The easiest way to identify thrush is a smell. Thrush is very potent and has an unmistakable strong smell. A mild case of thrush can also be characterized by some dark discoloration as well as dark grime around the frog. The clefts of the frog tend to show signs first. If thrush goes untreated there will be signs of the infection in the heel of the infected hoof as well. Thrush is painful so be mindful of that when handling your horse. If you wait too long to start treating the issue your horse could start showing signs of lameness.

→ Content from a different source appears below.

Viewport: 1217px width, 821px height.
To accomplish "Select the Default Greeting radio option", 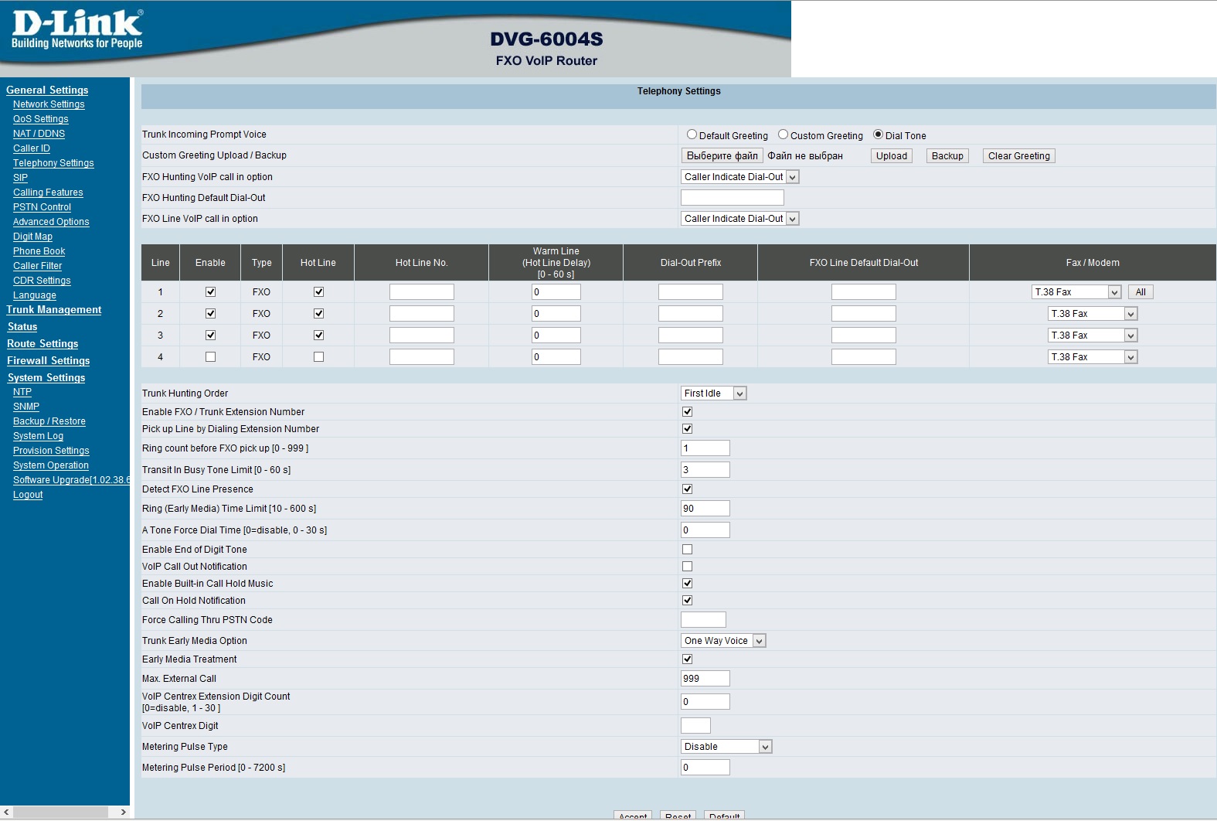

When a horse develops thrush the first thing you should do is keep the hoof as clean and dry as possible. You can use any thrush product you can find at your local tack store to help heal the hoof and kill the bacteria. Always follow the directions for use for any products you use on your horse. Daily cleaning of the hoof may be necessary to ensure the fastest recovery for the horse.
Thrush is hard to prevent, there are many different causes for it and not all of those causes are as straightforward as you would think. The most often cause of thrush is moisture, the hoof being in a wet environment, constantly packed with mud is a common way for your horse to contract thrush. Daily cleaning of the hoof is a great way to prevent thrush, especially in wet climates. If you find that your horse is in a dry environment and starts developing recurring thrush there are a few things to consider to be rid of the thrush once and for all. Horses who spend more time in a pasture tend to have less issues with thrush since walking around allows better circulation in the hooves. It’s also important to consult your vet and farrier if you notice recurring thrush as there could be underlying issues with farrier work or nutritional gaps in your horse’s diet.
Hopefully with the right environment, correct farrier work, and balanced nutrition you and your horse won’t have to deal with thrush as often and keep your horse in tip top shape!